It’s that time of the year again! The silly season is here and it’s time to celebrate. And what kind of celebration would it be without our beloved furry friends?
We humans just love including our pets in Christmas activities, and while it’s normal for us to indulge a little more around this time of the year, spoiling our pets can be harmful to their health. Here are some handy hints to make sure your pets stay safe this festive season.
We’re probably all guilty of over-indulging during the holidays (and sneaking a few treats here and there to our pets too). Unfortunately certain foods can be very harmful for your pets.
- While plain meats can make good treats, marinade, sauces, gravies, and certain spices all contain potentially toxic ingredients and should be avoided.
- It’s true that chewing on bones is often recommended for good dental hygiene, but this applies only to the raw, meaty variety. Cooked bones should be avoided at all costs, as they can easily splinter and cause damage to your pet’s throat and stomach, and could potentially cause an intestinal impaction (blockage).
- Chocolate, especially dark chocolate, is extremely toxic to animals. If you intend to indulge your sweet tooth this season, keep any sweet treats out of reach of your pets.
- Corn itself is safe for animals to eat, but never give them the cob – these easily become stuck in the stomach or intestinal tract, causing extreme pain and can often lead to death if not surgically removed in time.
- Treating your pets with leftovers and fatty tidbits (e.g. roast meats or anything else they wouldn’t normally get in their diet) can lead to severe inflammation of the pancreas, called “pancreatitis”. This is a serious, potentially life threatening illness.
Sparkling lights and hanging decorations are a feature of most households at this time of year. And while they make our houses shine and get us in the spirit, they can also pose a risk to our pets.
- Keep hanging or sharp/pointy decorations, such as tinsel and ornaments to the top of your tree. If ingested, tinsel can block and/or constrict intestines and cause major damage to your pet.
- Christmas lights may add that extra something to your tree, but make sure the electrical wires are well hidden and you pets can’t get to them – chewing cords can lead to electrocution. Again, placing them higher on the tree is recommended.
- Make sure your Christmas tree is stable. Many injuries occur because adventurous animals (mostly cats) like to climb in the branches, causing the tree to fall.
- Consider placing your Christmas tree in a corner where you could fence it off, or raise it on a platform to remove the temptation to climb/play in and around it.
- Gifts placed under the tree can be all too much for some! Elevate presents out of reach from mischievous paws to avoid any presents being opened early (especially the edible kind).
Spending time with our loved ones is the best part of the holidays. But unfamiliar people can cause distress for your pet.
- Being aware of how your cat or dog is feeling around unknown people or animals is important. If they seem distressed, move them to a quiet place for some alone time.

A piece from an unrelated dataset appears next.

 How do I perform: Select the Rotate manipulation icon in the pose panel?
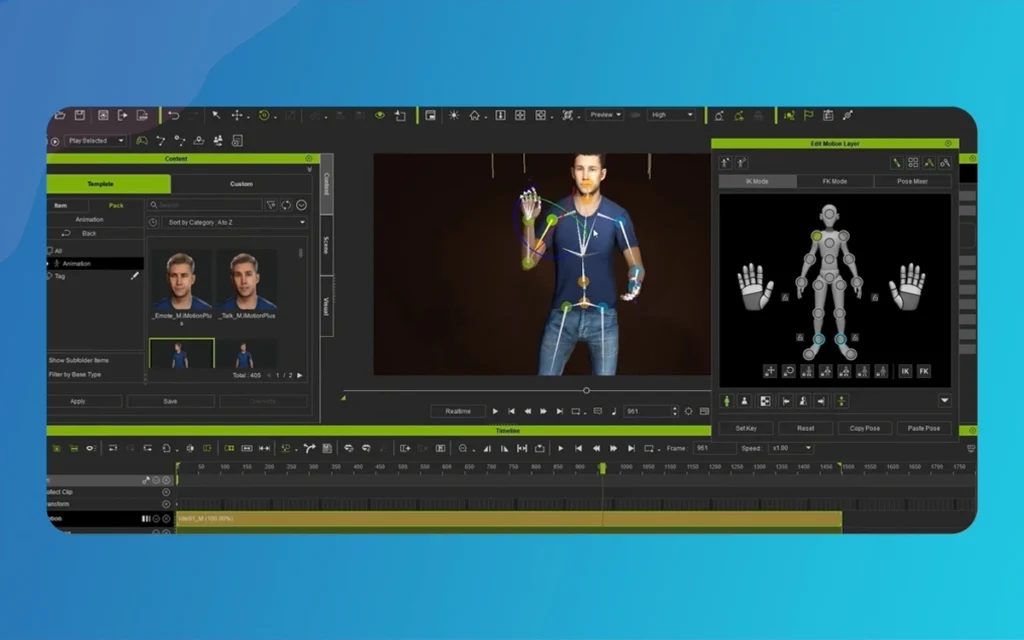787,369

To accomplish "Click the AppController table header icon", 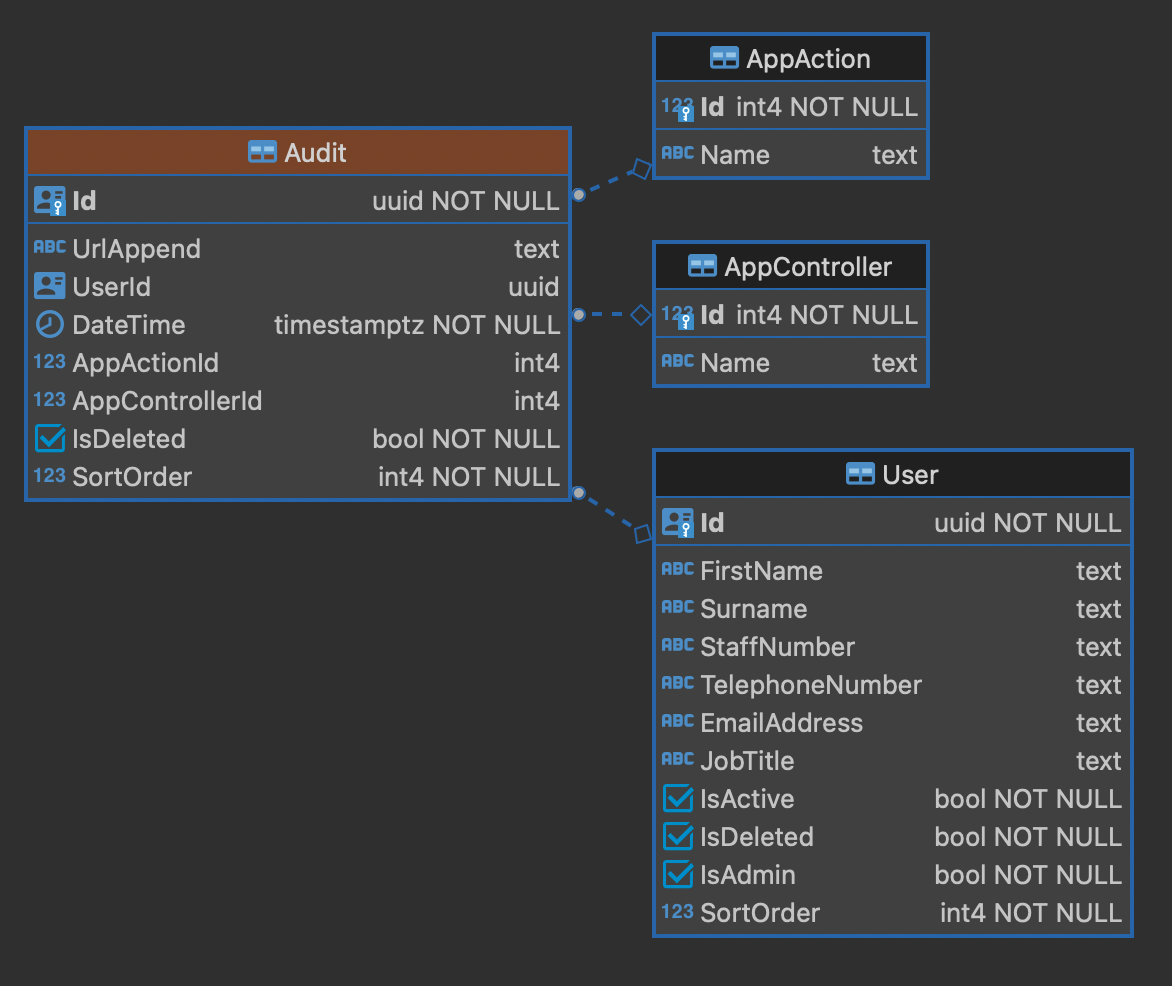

- Consider walking your dog before your guests arrive. This will mean they will be ready for a snooze, away from all the action!
- Be conscious of how much noise you and your guests are making. Loud music and raised voices often lead to distress and anxiety in animals, so please keep note of their body language and be considerate of their mental health.
Pet Doctor would like to wish you and your pets a happy and safe Christmas.